▶ [The problem] Within the records below, how many lines hold the string "agent"? State that number and nothing else.

▶ [Source material]
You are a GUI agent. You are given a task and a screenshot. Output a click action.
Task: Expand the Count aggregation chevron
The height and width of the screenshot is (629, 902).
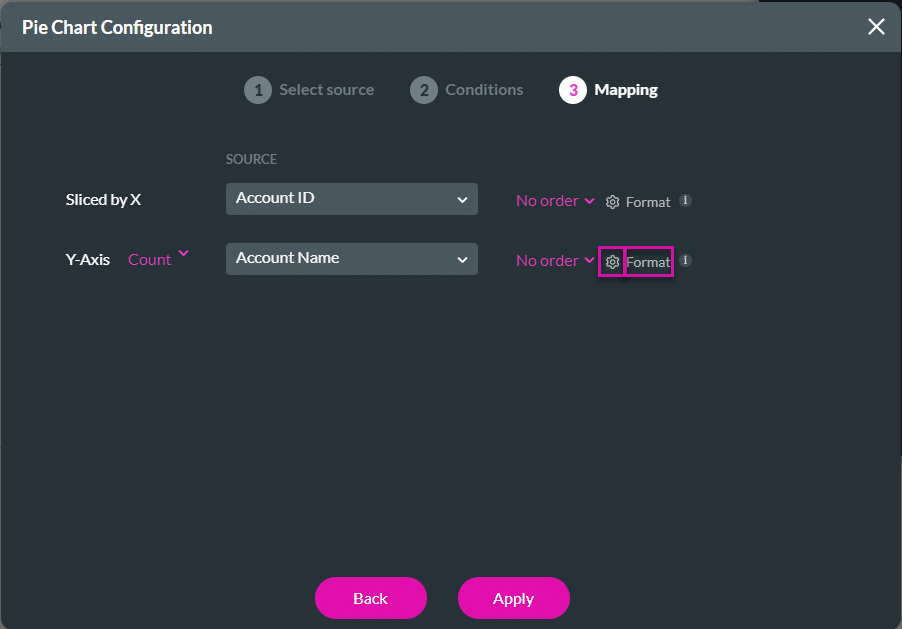(x=182, y=253)
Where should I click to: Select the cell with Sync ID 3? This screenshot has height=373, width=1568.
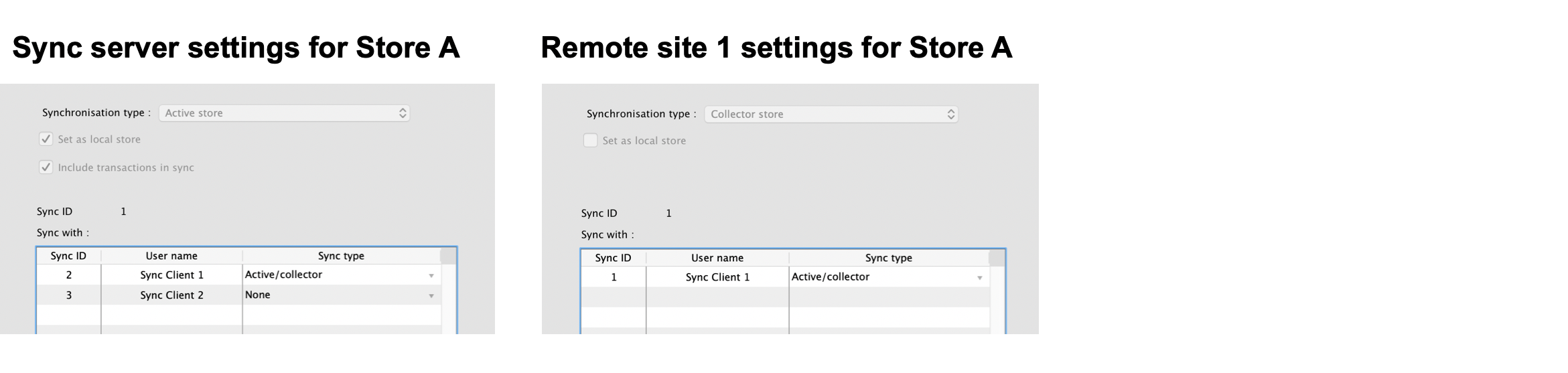point(68,295)
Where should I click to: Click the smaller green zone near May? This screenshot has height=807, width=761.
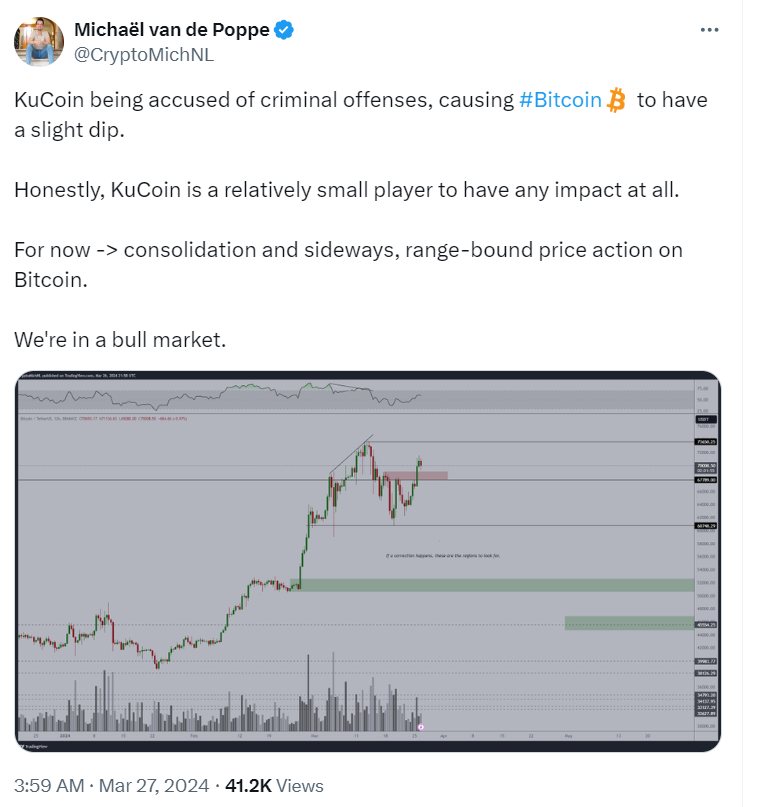point(629,623)
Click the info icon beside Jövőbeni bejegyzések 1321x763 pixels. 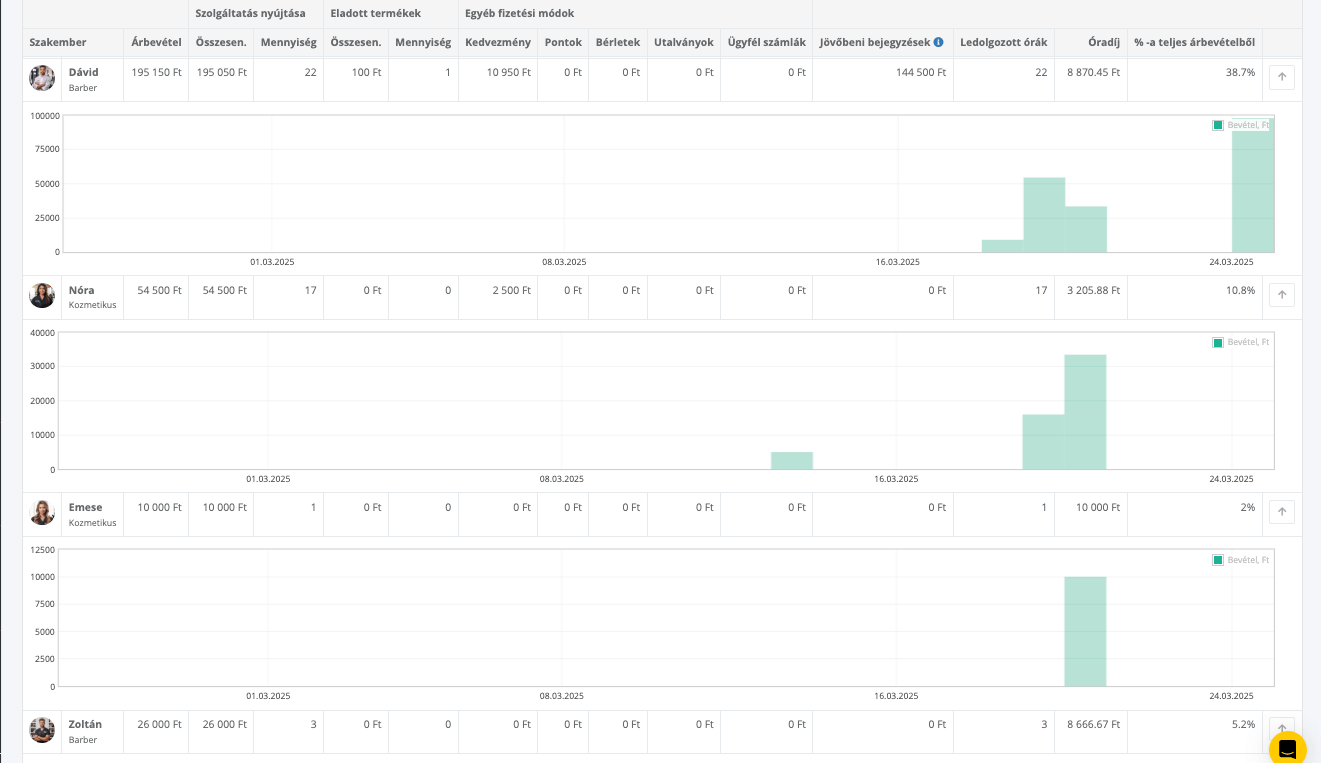click(x=938, y=43)
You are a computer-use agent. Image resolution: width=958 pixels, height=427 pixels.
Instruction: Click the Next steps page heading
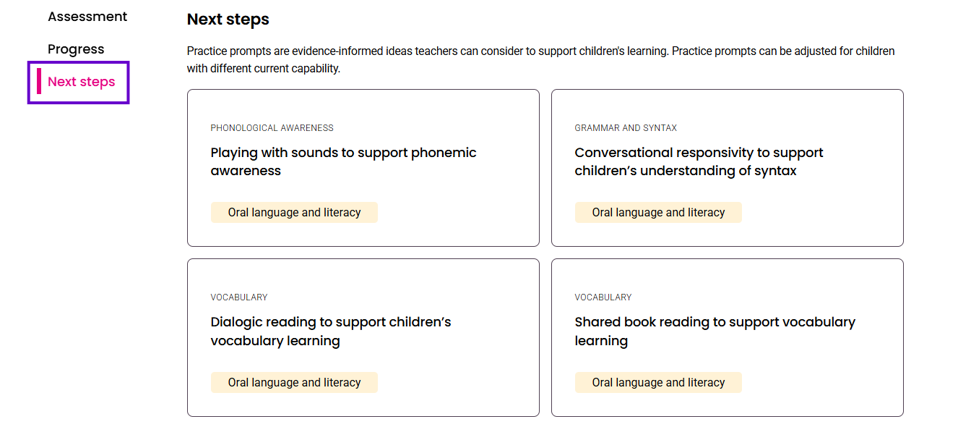click(x=228, y=20)
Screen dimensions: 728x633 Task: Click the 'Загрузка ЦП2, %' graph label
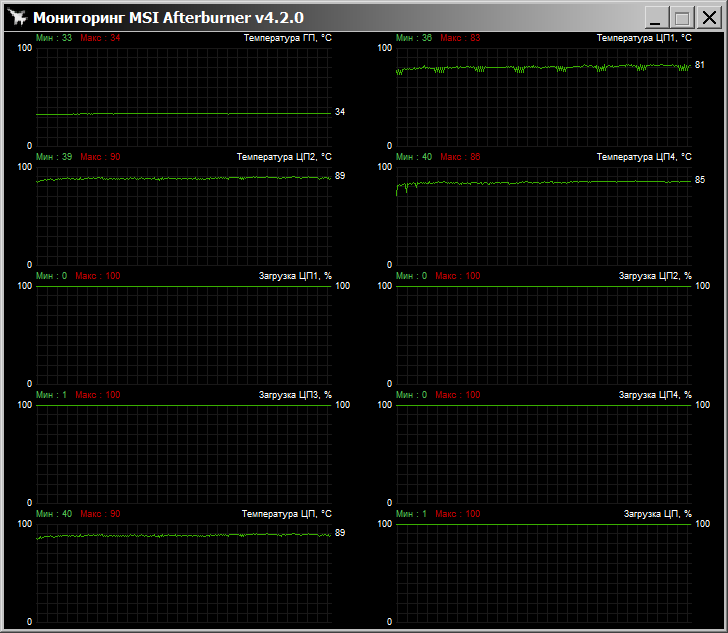coord(655,276)
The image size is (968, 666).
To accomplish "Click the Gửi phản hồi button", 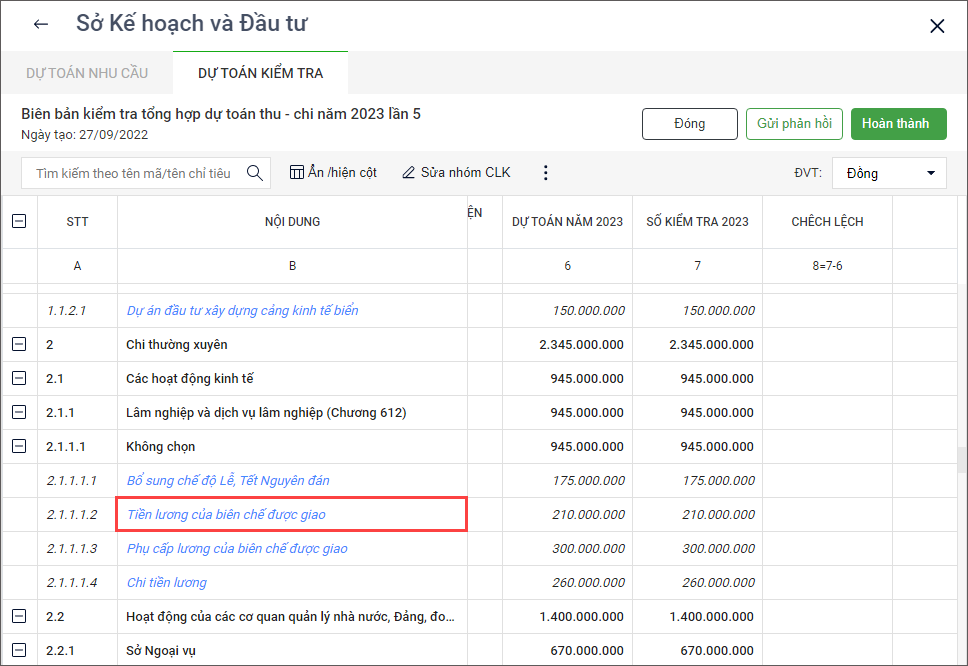I will pos(794,124).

▶ [Problem solution] 2